コミュニケーション基礎研究会代表。就労移行支援事業所シャローム所沢施設長。毎日新聞記者、ドイツ留学後、共同通信社記者、外信部、ソウル特派員など。退社後、経営コンサルタント、外務省の公益法人理事兼事務局長など。東日本大震災直後から「小さな避難所と集落をまわるボランティア」を展開。

◆「進撃の巨人」化

安全保障関連法案の参院での審議の最中、国会前のデモも連日、にぎわいをみせている。シュプレヒコールをあげているだけではない。法案が成せる行動を想像し、戦争を知らずに育った若者が、戦争を想像し、それに拒否反応を示す意味ある内容の演説もある。それがソーシャルメディアで拡散している。ライブのデモが新たなコミュニケーションツールで全国に広がる様相を示している。この声に9割以上が「戦争を知らない」政治家たちはどう応えるのだろうか。

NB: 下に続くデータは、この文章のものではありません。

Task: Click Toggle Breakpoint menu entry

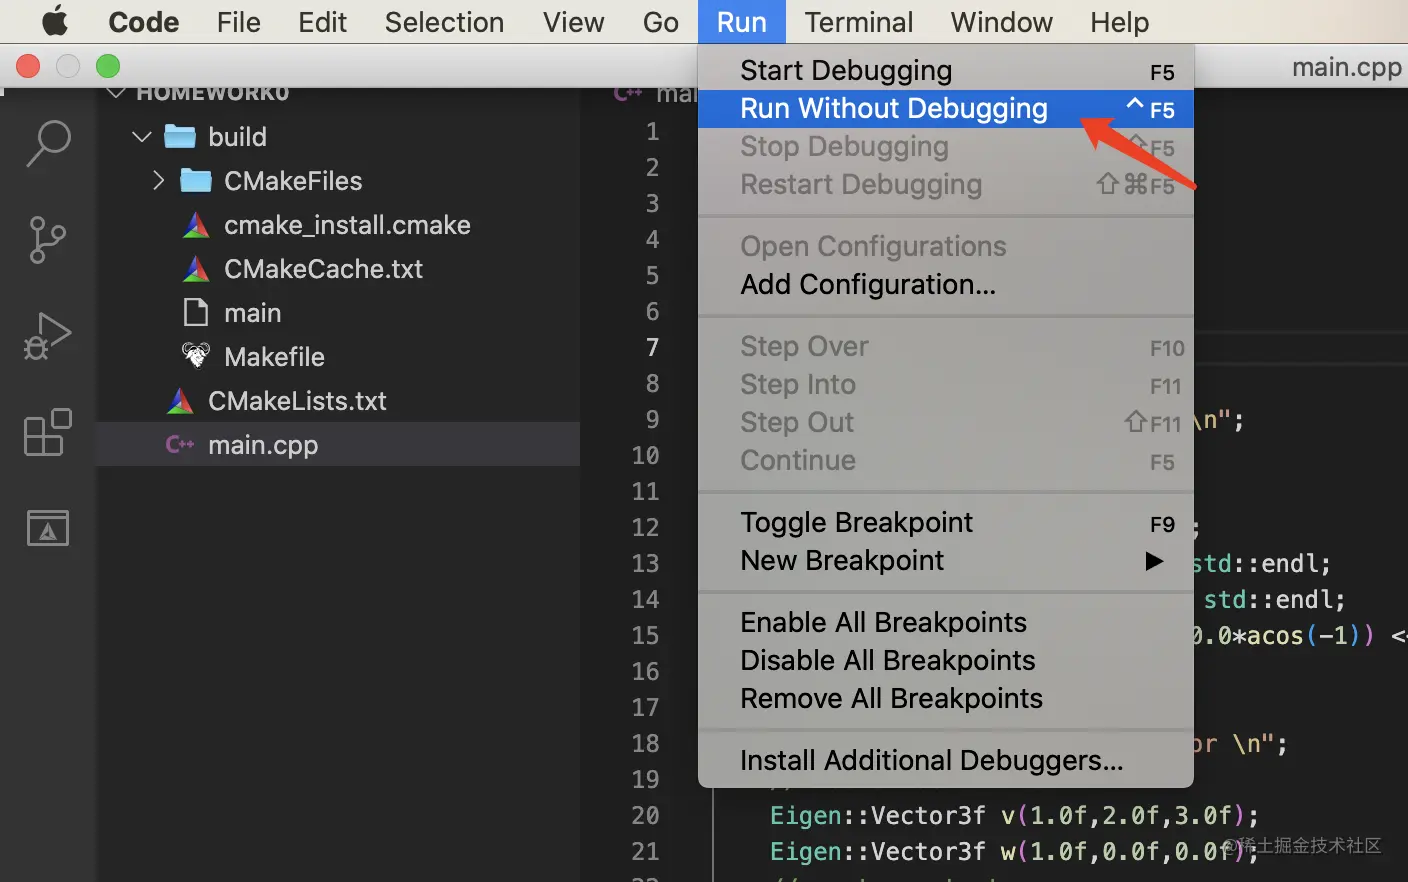Action: click(x=856, y=523)
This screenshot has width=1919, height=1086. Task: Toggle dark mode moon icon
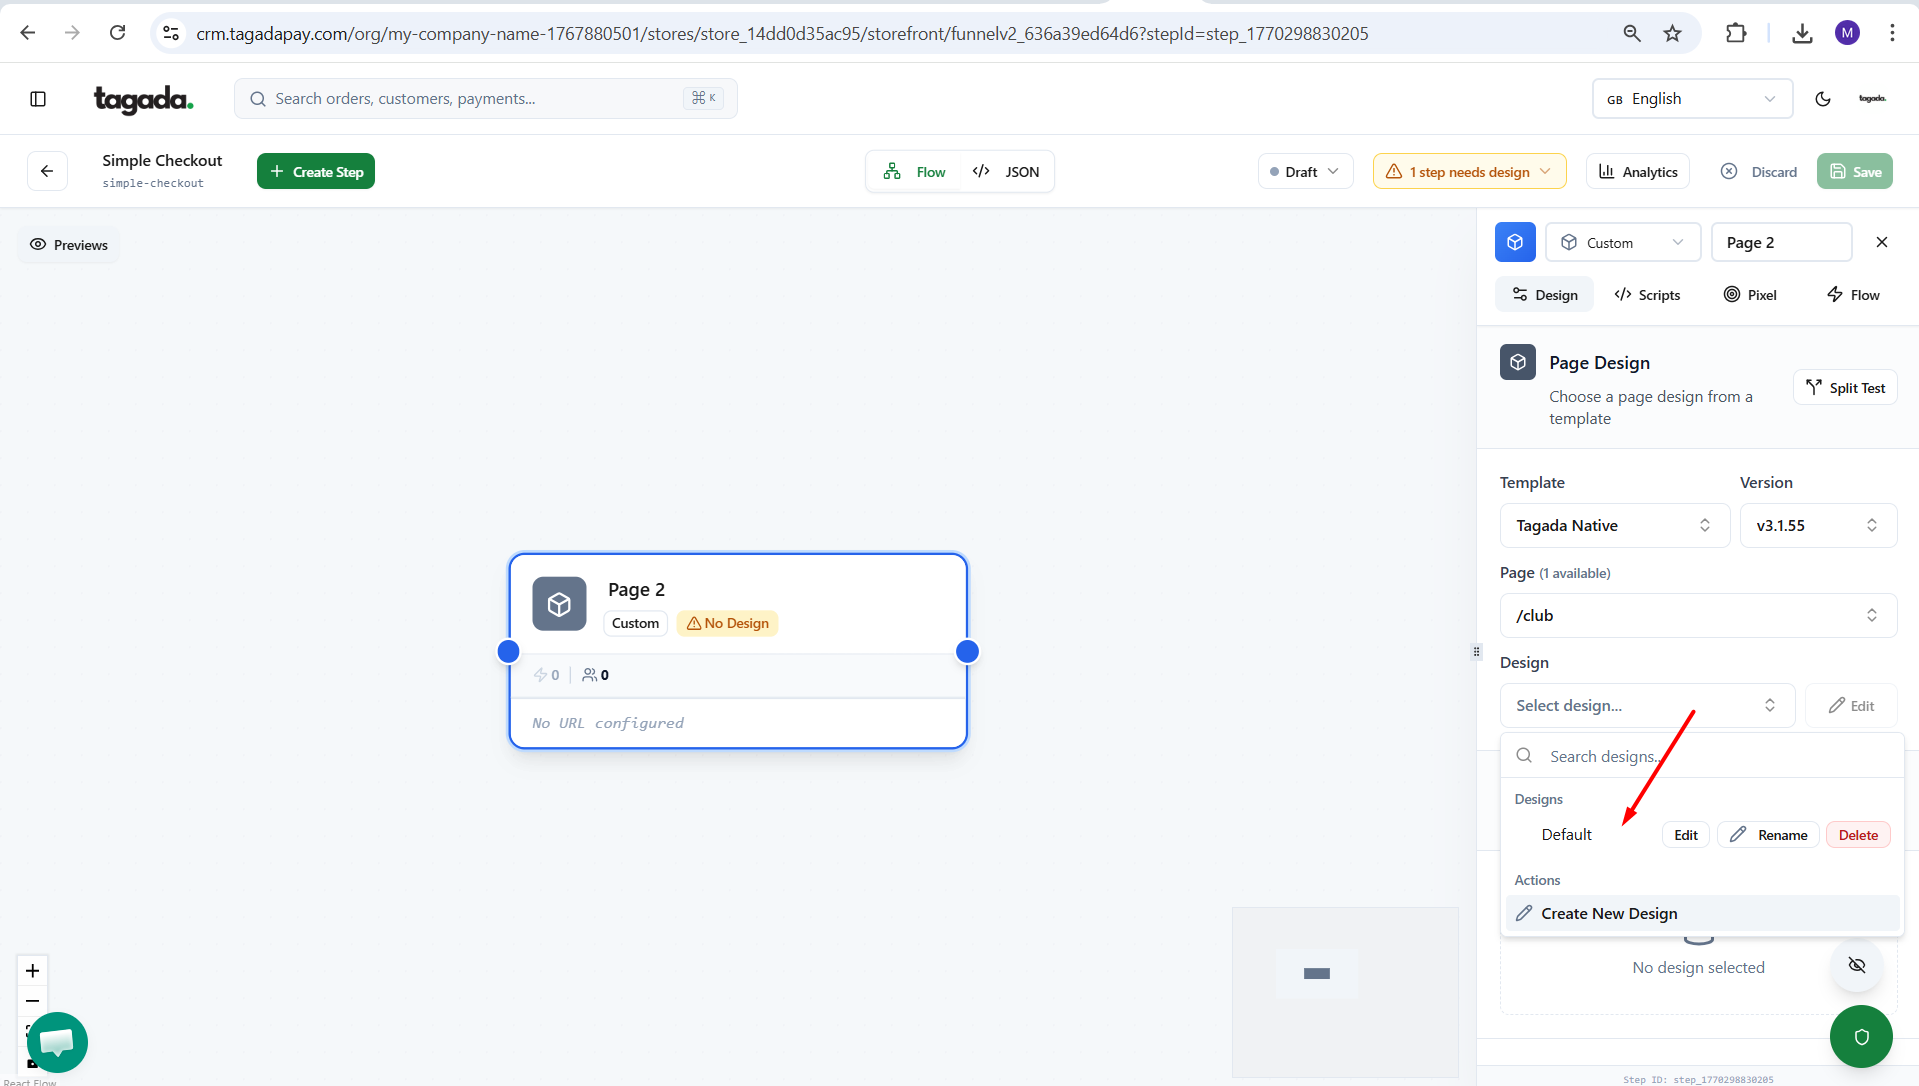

このまま法案を突破させてしまうのならば、政治は正常な判断ができるのかと疑いたくなる。それは、社会生活を営むために必要な脳内神経伝達物質である「セロトニン」の分泌が止まった、脳としての機能が低下した凶暴な怪獣に過ぎないのではないか。今風に言えば、政治や国会は「進撃の巨人」である。このイメージに従えば、市民はただ踏みつぶされていくぼろ雑巾のような犠牲者でしかないことになる。